- [Exercise description]:
Print the lines below unchanged, beginning with the line that contains "Select Thailand, Bangkok" and continuing through the line that contains "click(x=640, y=66)", with both of those lines included.

- [Dataset]:
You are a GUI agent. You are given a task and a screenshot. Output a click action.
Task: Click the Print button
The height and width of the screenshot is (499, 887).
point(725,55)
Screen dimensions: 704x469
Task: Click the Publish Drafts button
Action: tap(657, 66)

...

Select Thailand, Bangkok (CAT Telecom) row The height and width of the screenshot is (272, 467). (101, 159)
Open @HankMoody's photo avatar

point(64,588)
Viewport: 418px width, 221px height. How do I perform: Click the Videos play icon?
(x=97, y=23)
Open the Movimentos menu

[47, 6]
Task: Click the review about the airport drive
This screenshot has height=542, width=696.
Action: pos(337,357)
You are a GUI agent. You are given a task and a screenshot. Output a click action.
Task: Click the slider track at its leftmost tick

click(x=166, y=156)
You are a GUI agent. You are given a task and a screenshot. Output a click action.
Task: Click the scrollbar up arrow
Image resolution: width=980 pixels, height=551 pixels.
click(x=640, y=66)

- [Response to the task]:
Select Thailand, Bangkok (CAT Telecom) row The height and width of the screenshot is (272, 467). (101, 159)
Open @HankMoody's photo avatar

point(64,588)
Viewport: 418px width, 221px height. How do I perform: Click the Videos play icon?
(x=97, y=23)
Open the Movimentos menu

[47, 6]
Task: Click the review about the airport drive
This screenshot has height=542, width=696.
Action: pos(337,357)
You are a GUI agent. You are given a task and a screenshot. Output a click action.
Task: Click the slider track at its leftmost tick

click(x=166, y=156)
You are a GUI agent. You are given a task and a screenshot. Output a click action.
Task: Click the scrollbar up arrow
Image resolution: width=980 pixels, height=551 pixels.
click(x=640, y=66)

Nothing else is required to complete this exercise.